Could you transcribe the records below exactly, leaving out every picture?

Provided material:
● ● ●

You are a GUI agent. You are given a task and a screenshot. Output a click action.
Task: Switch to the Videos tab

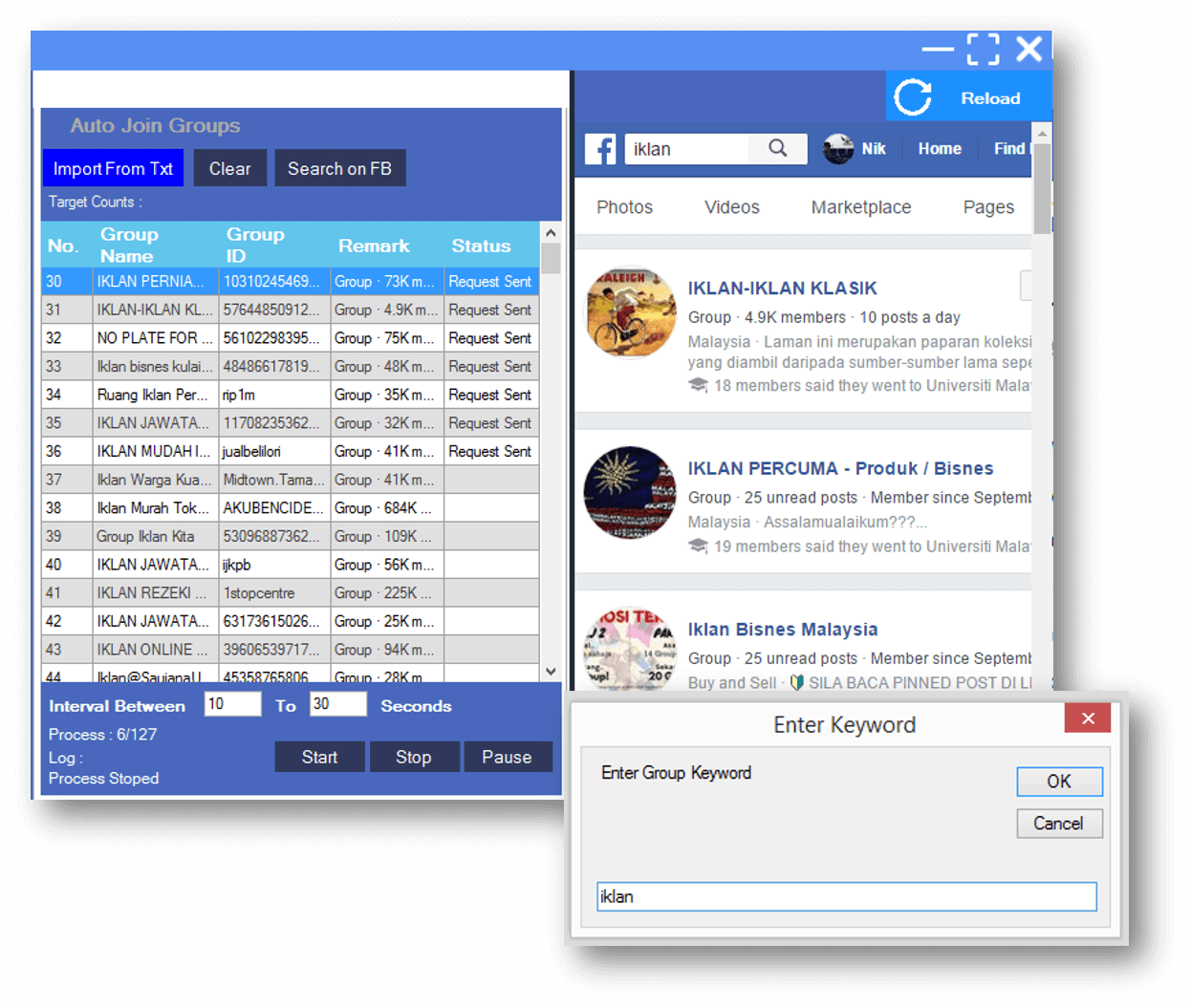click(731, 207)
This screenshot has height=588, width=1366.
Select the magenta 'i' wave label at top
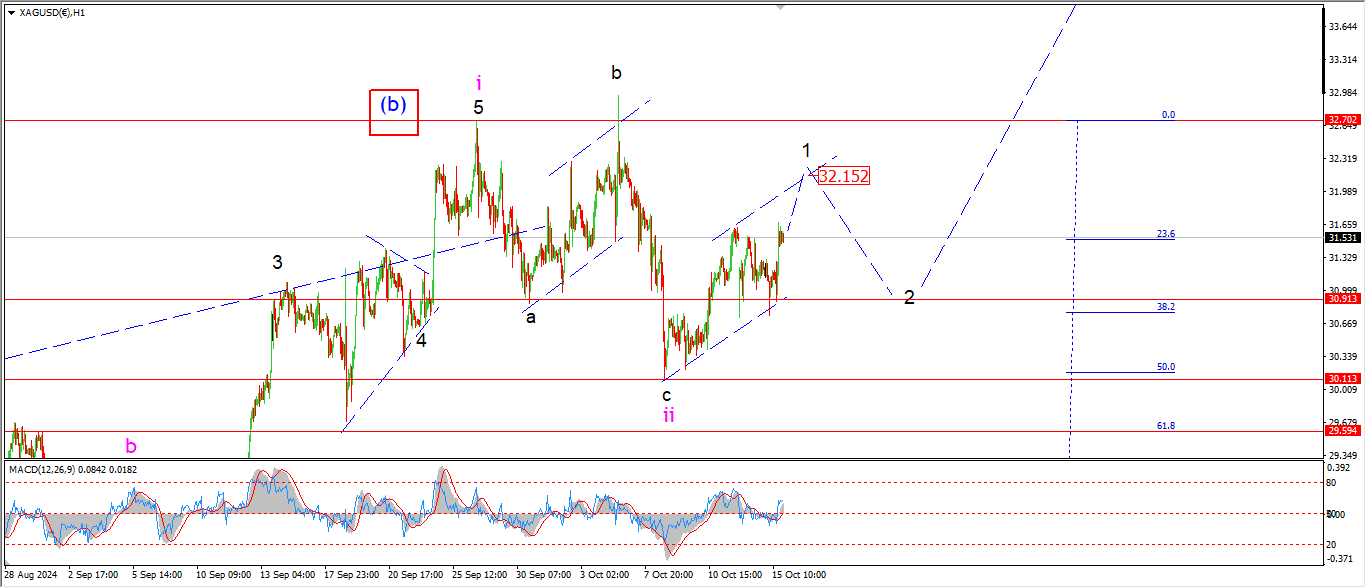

● ● ●

Solution to this task:
You are a GUI agent. You are given a task and a screenshot. Output a click action.
Task: Switch to the Videos tab

click(731, 207)
This screenshot has height=588, width=1366.
Select the magenta 'i' wave label at top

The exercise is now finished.